24 juin 2023
Gilles Farcet, Le karma de la rencontre au crépuscule de la Beat generation (1)
Il y a des rencontres qui nous transforment si profondément qu'elles réorientent toute la suite de notre vie et en fait un destin inattendu.
Gilles Farcet ne dira pas le contraire. Sa rencontre en septembre 1987 à Québec avec Allen Ginsberg et dont il tira deux ouvrages très marquants, le premier un récit biographique intitulé judicieusement "Allen Ginsberg, Poète et Bodhisattva Beat"(Ed. Le Relié, 2004), et un roman initiatique en miroir car une rencontre essentielle en entraîne une autre "La joie qui avance chancelante le long de la rue"(Ed. Maelström).
Le destin de ces deux ouvrages de rencontres fondamentales étaient d'en engendrer une troisième sous la forme d'un roman graphique habité où l'auteur Etienne Appert entre en résonance avec l'histoire de Gilles Farcet rencontrant Ginsberg et les derniers représntants de la Beat Generation, par la qualité de ses dessins qui ne sont rien d'autres que les supports d'une quête spirituelle, les écrins d'une nécessité intérieure qui ont guidét cette époside d'une vie riche en rencontres primordiales. Appert s'est approprié à un haut degré l'expérience de Farcet, plus qu'une appropriation, c'est une transfiguration graphique au coeur de l'essentiel d'une expérience si singulière. Rencontrer quelqu'un, faire une vraie rencontre humaine d'âme à âme n'est pas déjà quelque chose de courant en soi, mais engendrer cette compréhension seconde, cette compréhension augmentée qu'est inspirer un livre d'une telle qualité est une chose encore plus rare et précieuse. Un théâtre de la cruauté pour faire face à la vie en apprenant à se connaître vraiment, c'est-à-dire par ses ombres et par ses gouffres au miroir de la confrontation à l'autre, qui est un révélateur. Ce qu'est un maître de vie.
Au crépuscule de la Beat Generation le montre sans cesse affairé, entouré de sa cohorte d’artistes, de secrétaires et d’amis, capable de porter un regard vif et vierge sur toutes choses et en toutes circonstances.

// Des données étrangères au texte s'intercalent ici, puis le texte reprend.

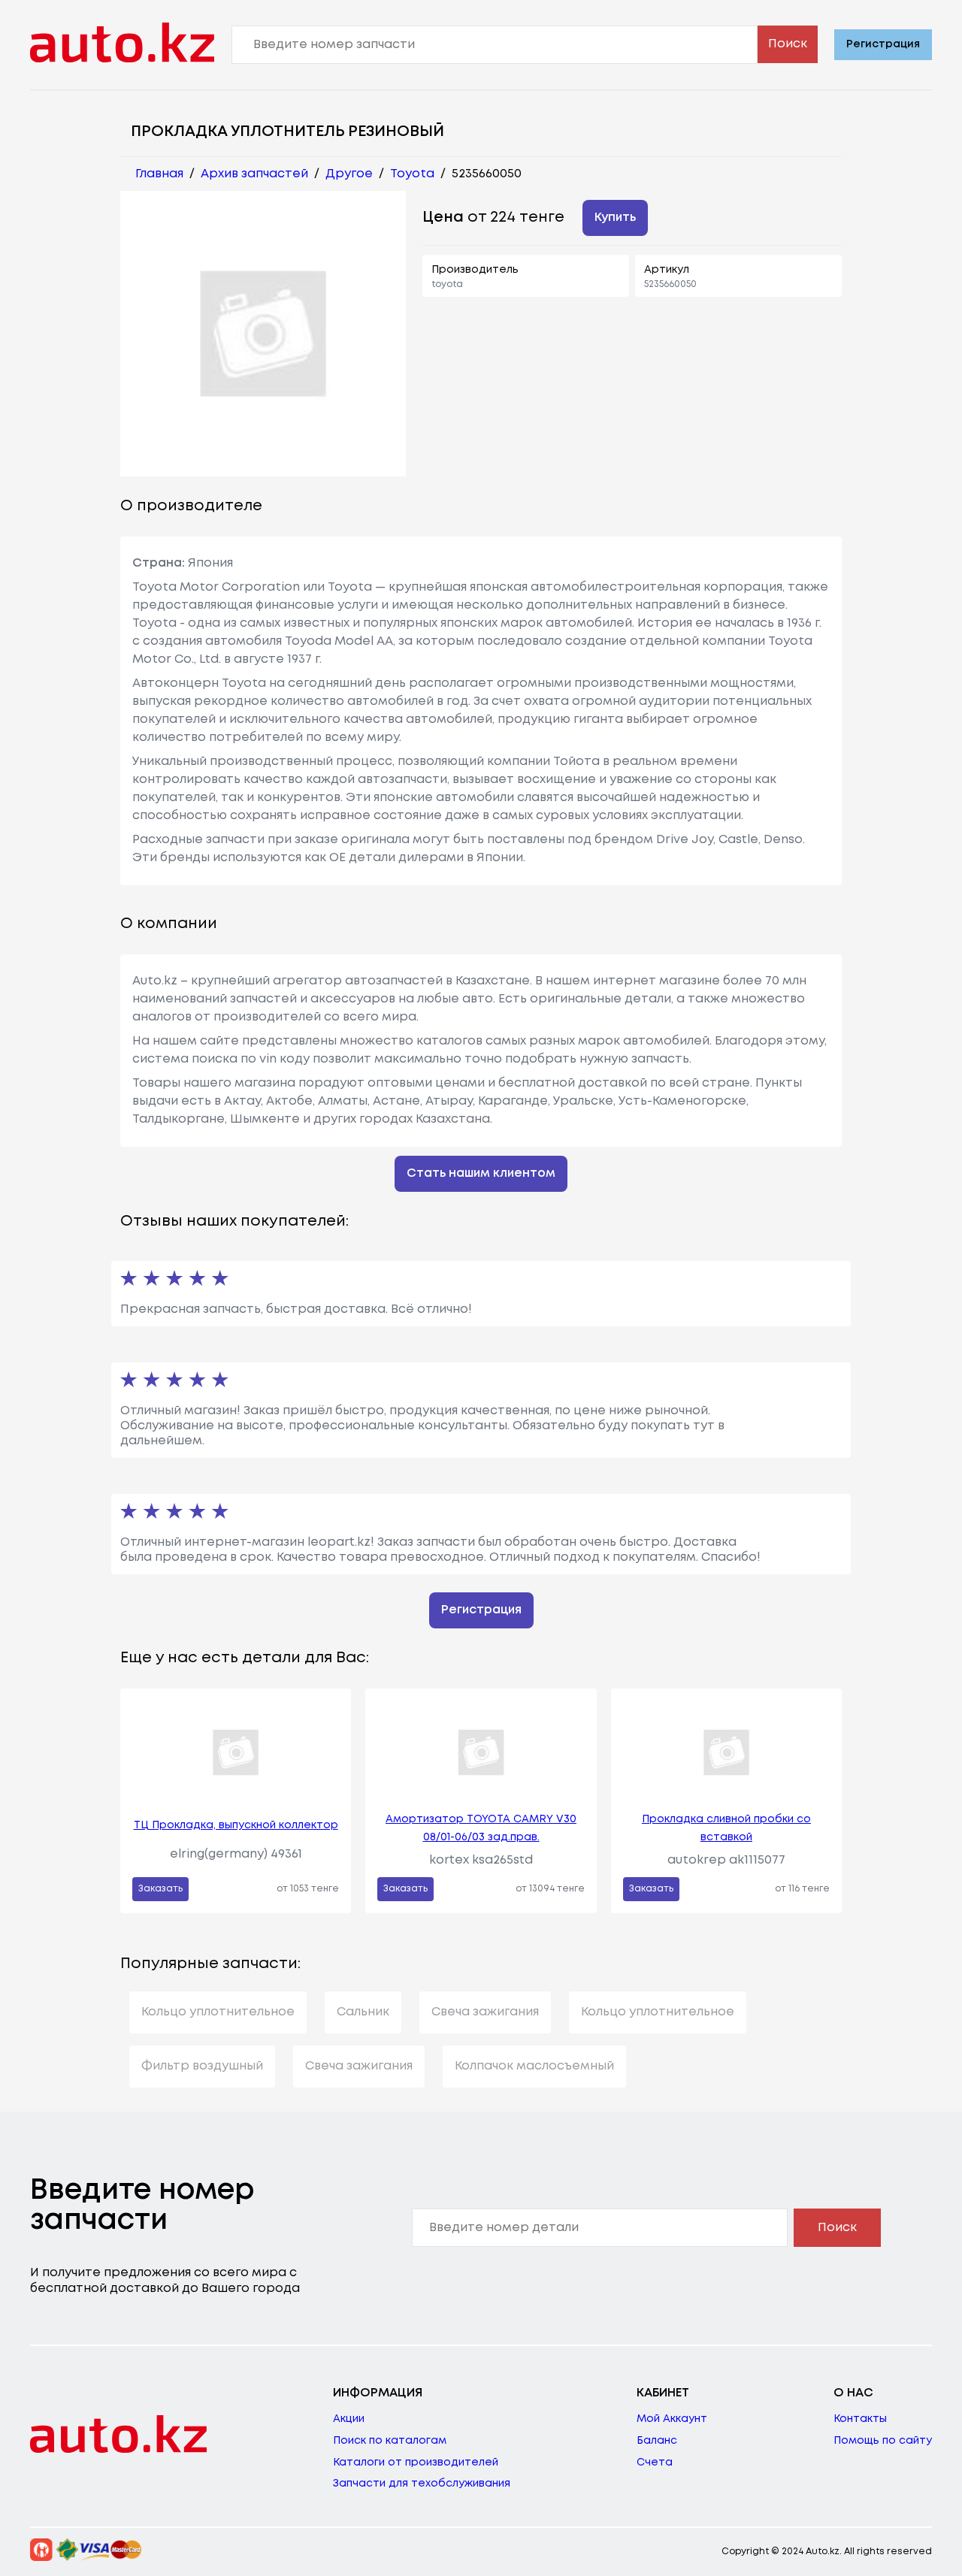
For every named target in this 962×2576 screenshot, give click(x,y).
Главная (159, 174)
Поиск (787, 44)
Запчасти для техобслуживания (421, 2483)
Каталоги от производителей (415, 2462)
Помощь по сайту (882, 2440)
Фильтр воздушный (202, 2066)
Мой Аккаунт (672, 2418)
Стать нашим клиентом (481, 1173)
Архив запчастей (254, 174)
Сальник (363, 2012)
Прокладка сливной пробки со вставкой (726, 1828)
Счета (655, 2462)
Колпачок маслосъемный (534, 2066)
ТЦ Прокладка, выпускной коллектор (236, 1825)
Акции (349, 2418)
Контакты (860, 2418)
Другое (349, 174)
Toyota (412, 174)
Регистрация (883, 44)
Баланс (657, 2440)
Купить (615, 217)
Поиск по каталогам (389, 2440)
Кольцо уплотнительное (218, 2012)
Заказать (160, 1889)
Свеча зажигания (485, 2012)
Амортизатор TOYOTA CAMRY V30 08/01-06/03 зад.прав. (481, 1828)
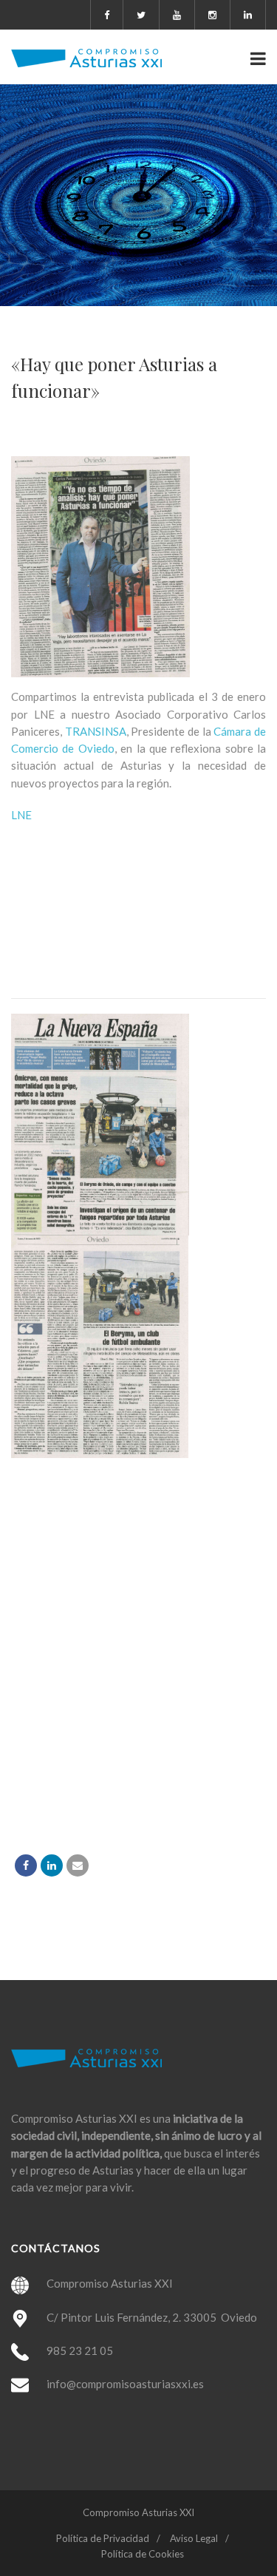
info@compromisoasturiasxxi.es (125, 2383)
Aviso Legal (194, 2538)
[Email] (77, 1865)
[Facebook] (26, 1865)
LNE (21, 814)
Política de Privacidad (102, 2538)
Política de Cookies (142, 2554)
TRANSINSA (95, 731)
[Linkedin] (52, 1865)
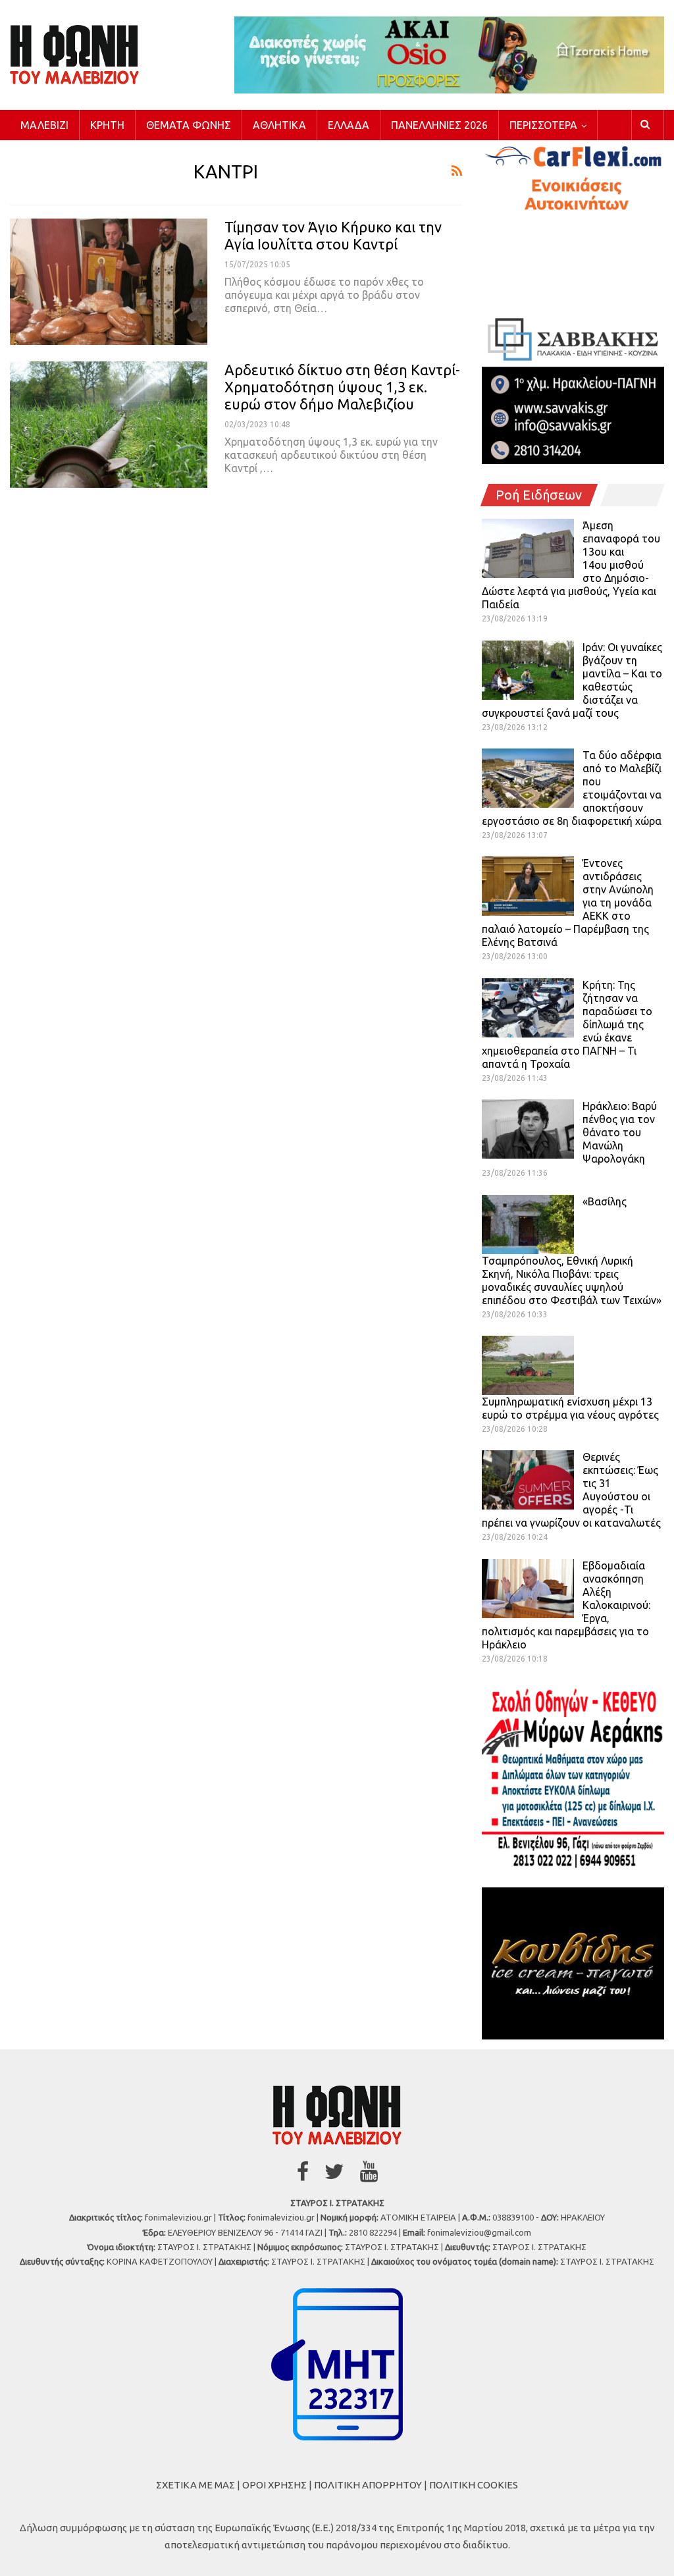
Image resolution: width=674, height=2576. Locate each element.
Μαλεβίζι (44, 125)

Étienne Appert ne tait rien des aspects plus erratiques et tumultueux des figures emblématiques du mouvement Beat. Hank occupe une place prépondérante. Ses propos, rapportés à différents moments du récit, fascinent Gilles Farcet et tendent à pénétrer au tréfonds de son psychisme. Le journaliste se questionne sur l’identité de cet homme, sur ce qu’il a produit et sur les raisons pour lesquelles il exerce une telle emprise sur lui.
Le « clochard céleste » incarne en quelque sorte l’essence même de la Beat Generation, avec sa verve poétique, ses fulgurances et son acuité pour percer la réalité d’un monde qui cherche à se dérober.
Au crépuscule de la Beat Generation est une œuvre immersive, un véritable pèlerinage au sein d’un mouvement littéraire et artistique qui a marqué l’histoire et dont l’héritage est encore palpable aujourd’hui. Étienne Appert, bien documenté par Gilles Farcet, dépeint avec justesse les liens entre les auteurs Beat, le mouvement hippie et des penseurs qui les précèdent tels que Henry David Thoreau ou Ralph Waldo Emerson, dressant ainsi un panorama de la contre-culture américaine. Il évoque les drogues, les combats sociaux, le non-conformisme, la quête de liberté, y compris sexuelle, puissamment liés au mouvement Beat. Et finalement, le voyage initiatique auquel entendait se livrer Gilles Farcet donne lieu à une relecture, subjective, passionnée et passionnante, d’un contre-courant culturel dont la vigueur n’a eu d’égale que la richesse.